A acusação surgia numa publicação de Peng feita na rede social chinesa Weibo, a versão do Twitter da China e que tem controlo do governo. Nessa mensagem, a tenista esclarecia que ela e Zhang Gaoli já tinham estado envolvidos sentimentalmente, que o relacionamento havia sido consensual, mas que isso terminara e que agora ela tinha sido abusada.
Mas a denúncia ficou só uns breves minutos online e rapidamente desapareceu, sem deixar rasto, das páginas da Weibo.
Dar o dito pelo não dito?
Após a exposição pública do caso na internet, que terá sido feita de forma voluntária pela tenista, a antiga n.º 1 mundial de pares esteve duas semanas totalmente desaparecida, o que originou uma onda de preocupação relativamente ao seu bem-estar.
Fãs e representantes oficiais de organizações ligadas ao ténis, assim como outros jogadores e ex-jogadores, tentavam, sem sucesso, contactá-la. A tenista conversou, mais tarde, via vídeo com o presidente do Comité Olímpico Internacional, Thomas Bach, e ainda com outros agentes olímpicos.
Peng Shuai acabaria por reaparecer no dia 21 de novembro e, um mês depois, causava nova surpresa em declarações a um repórter de um jornal de Singapura em Pequim: aparentemente, retratava-se e dizia agora que "nunca acusara ninguém de abuso sexual", que havia "mal-entendidos" e que a sua publicação na rede social Weibo era "um assunto da esfera privada".
Mas, nada disto pôs um ponto final sobre o assunto. Antes pelo contrário.

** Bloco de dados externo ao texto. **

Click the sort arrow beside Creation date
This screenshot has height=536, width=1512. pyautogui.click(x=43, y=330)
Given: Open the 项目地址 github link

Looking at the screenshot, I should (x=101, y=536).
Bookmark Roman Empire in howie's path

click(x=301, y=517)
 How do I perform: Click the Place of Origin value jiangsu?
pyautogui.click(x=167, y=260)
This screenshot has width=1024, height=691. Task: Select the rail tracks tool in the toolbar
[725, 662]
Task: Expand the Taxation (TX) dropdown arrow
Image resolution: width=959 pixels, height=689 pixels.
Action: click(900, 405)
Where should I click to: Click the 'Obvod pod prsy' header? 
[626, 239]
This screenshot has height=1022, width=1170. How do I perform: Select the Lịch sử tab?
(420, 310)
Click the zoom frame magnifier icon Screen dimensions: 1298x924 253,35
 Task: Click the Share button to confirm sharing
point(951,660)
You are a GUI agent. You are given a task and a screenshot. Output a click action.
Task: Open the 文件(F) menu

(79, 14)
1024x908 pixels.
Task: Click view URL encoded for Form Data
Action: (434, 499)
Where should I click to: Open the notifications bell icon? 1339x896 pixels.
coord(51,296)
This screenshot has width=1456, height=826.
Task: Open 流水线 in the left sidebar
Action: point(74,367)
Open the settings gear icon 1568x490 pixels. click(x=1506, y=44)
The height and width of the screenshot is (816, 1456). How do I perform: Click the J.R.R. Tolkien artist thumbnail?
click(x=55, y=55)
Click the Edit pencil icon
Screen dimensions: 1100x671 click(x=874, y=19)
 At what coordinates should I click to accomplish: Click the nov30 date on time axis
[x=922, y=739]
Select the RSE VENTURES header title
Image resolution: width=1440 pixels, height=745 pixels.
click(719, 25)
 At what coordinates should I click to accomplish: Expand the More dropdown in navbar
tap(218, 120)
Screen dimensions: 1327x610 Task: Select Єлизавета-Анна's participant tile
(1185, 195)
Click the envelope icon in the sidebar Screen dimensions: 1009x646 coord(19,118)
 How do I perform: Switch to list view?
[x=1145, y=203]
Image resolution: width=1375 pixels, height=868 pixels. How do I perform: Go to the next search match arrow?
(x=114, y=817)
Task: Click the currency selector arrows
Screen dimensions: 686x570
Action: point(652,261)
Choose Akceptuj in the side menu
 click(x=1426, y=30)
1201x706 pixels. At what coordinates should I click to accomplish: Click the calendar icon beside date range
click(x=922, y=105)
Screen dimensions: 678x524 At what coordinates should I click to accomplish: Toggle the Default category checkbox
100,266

Comunidade de ténis reage e exibe ação
Num comunicado difundido em novembro, o Comité Olímpico Internacional anunciava que Peng havia dito que estava "segura" e que estava "bem". "Ela explicou que está a morar na sua casa em Pequim, mas gostaria que a sua privacidade fosse respeitada neste momento". Desde então, a tenista já foi vista publicamente na China em vários posts publicitados nas redes sociais.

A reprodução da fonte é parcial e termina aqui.